[10] K. Muchova b. [14] N. Osaka 7-6(4) 6-4
Karolina Muchova batte Naomi Osaka 7-6 6-4 e vola in semifinale a Wimbledon. Si chiude con la vittoria in due set della tennista ceca un quarto di finale che ha saputo combinare alla perfezione le personalità delle due giocatrici. Osaka è arrivata all’incrocio forte della vittoria su Aryna Sabalenka nel turno precedente e senza aver mai concesso un set, mentre Muchova nonostante il percorso più semplice ha faticato agli ottavi contro Barbora Krejcikova. I precedenti portavano alla previsione di una sfida sul filo dell’equilibrio e così e stato. Nonostante la resistenza feroce di un’ottima Osaka, Muchova ha dimostrato maggiore cinismo e lucidità nelle fasi più calde, facendo suo un match tiratissimo che ha tenuto tutti col fiato sospeso fino all’ultima pallina giocata. Muchova incontrerà in semifinale Coco Gauff, giovedì 9 luglio.

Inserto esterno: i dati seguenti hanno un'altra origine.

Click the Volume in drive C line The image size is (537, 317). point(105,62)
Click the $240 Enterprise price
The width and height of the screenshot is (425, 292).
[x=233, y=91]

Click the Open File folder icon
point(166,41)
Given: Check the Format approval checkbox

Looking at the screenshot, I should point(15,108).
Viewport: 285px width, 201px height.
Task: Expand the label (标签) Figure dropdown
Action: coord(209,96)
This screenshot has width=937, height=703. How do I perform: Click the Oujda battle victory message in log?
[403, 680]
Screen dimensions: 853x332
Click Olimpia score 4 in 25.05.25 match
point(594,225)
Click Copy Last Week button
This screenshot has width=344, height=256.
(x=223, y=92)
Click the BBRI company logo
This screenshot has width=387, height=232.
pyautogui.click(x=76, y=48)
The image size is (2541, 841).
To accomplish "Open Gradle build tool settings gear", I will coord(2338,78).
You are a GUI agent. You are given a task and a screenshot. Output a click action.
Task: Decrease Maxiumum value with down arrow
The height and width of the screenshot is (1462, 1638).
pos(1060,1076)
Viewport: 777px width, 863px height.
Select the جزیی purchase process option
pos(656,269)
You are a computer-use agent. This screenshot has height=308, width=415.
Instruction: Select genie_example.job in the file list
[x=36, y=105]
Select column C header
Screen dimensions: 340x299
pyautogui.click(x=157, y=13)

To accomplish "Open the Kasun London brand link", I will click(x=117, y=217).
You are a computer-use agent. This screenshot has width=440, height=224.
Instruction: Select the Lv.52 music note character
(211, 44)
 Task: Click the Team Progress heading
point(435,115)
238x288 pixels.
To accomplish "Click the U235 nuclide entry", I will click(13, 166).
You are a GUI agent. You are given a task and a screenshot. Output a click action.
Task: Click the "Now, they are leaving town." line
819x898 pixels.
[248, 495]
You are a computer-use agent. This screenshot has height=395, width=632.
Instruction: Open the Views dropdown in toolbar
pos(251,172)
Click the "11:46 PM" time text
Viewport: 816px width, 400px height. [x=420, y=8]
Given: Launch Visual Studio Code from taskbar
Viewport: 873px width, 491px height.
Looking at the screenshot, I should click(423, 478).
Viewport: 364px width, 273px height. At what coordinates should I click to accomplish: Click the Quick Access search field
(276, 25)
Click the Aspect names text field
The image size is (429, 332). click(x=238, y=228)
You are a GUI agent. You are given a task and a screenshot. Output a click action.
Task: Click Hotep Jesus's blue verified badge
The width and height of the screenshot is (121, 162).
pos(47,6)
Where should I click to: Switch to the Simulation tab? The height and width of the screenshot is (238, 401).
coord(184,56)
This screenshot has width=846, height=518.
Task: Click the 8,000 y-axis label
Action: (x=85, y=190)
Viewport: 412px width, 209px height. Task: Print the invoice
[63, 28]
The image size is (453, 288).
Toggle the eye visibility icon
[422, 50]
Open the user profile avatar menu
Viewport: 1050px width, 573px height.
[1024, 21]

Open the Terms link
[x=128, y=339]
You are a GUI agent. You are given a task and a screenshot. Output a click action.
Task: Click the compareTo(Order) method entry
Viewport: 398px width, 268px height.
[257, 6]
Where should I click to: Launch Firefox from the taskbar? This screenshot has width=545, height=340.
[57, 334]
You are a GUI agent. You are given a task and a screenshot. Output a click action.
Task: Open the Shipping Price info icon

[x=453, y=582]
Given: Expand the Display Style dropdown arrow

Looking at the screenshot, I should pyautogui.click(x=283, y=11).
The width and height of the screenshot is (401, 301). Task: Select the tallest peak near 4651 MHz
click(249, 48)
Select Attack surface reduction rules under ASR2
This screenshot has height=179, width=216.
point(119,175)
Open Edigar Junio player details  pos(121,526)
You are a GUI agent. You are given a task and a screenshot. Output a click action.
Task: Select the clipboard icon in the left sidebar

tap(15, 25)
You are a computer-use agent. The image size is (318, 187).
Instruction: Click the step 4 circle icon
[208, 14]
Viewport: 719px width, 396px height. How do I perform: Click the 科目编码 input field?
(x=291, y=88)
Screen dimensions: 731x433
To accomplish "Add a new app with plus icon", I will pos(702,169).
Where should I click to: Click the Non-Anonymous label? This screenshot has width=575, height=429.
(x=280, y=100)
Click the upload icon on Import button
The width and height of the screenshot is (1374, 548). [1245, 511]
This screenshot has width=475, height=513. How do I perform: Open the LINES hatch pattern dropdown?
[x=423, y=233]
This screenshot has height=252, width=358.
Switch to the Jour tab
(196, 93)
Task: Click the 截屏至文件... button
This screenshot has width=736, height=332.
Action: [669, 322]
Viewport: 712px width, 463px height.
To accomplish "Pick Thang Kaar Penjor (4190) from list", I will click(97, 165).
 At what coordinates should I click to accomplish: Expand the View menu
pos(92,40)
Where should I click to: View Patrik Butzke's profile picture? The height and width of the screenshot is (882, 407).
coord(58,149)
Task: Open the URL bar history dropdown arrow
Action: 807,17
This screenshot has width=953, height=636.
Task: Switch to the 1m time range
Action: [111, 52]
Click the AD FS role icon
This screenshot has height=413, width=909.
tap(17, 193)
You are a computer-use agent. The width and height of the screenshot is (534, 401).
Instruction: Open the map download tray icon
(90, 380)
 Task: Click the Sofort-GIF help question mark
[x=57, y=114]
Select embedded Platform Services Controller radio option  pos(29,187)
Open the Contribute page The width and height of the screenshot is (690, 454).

Primo set – Muchova al tie-break conquista il valzer dei break
Il primo set tra Naomi Osaka e Karolina Muchova è stato un vero e proprio ottovolante emotivo. Un’autentica battaglia di altissima qualità, seppur priva di scambi prolungati, resi di fatto quasi impossibili dalle poderose accelerazioni della giocatrice giapponese. I primissimi game sono scivolati via all’insegna del perfetto equilibrio fino al 2-2, momento in cui il parziale si è improvvisamente trasformato in un clamoroso continuo botta e risposta. La tennista ceca ha tentato costantemente l’allungo, strappando la battuta per ben quattro volte, ma in ogni singola occasione Osaka ha risposto firmando l’immediato contro-break. Una rincorsa sfiancante culminata sul 6-6, che ha traghettato il set verso un finale ricco di emozioni. Al tie-break, a fare la differenza è stata la maggiore lucidità e attenzione nei momenti chiave da parte della Muchova: ha saputo gestire meglio la tensione agonistica, imponendosi 7-4 e archiviando il primo capitolo della sfida sul 7-6.
Secondo set – la spunta Muchova dopo i troppi errori di Osaka
Anche nel secondo set, fino al 4-4, la frazione è scivolata via all’insegna del perfetto equilibrio, con entrambe le giocatrici in pieno controllo dei rispettivi turni di battuta. Proprio nel momento clou, tuttavia, la luce nel gioco della giapponese si è improvvisamente spenta. Nell’ottavo game, sul punteggio di 4 pari, Osaka è incappata in un vero e proprio black-out, commettendo due sanguinosi doppi falli e una serie di errori gratuiti che hanno di fatto regalato il break decisivo all’avversaria. Un calo vertiginoso di cui Muchova ha approfittato con estremo cinismo: salita sul 5-4, la tennista ceca si è presentata a servire per il match e non ha tremato. L’ultimo turno di battuta si è rivelato una pura formalità per la numero 10 del seeding, che ha chiuso la pratica agevolmente capitalizzando il definitivo calo di Osaka e archiviando la sfida in due set.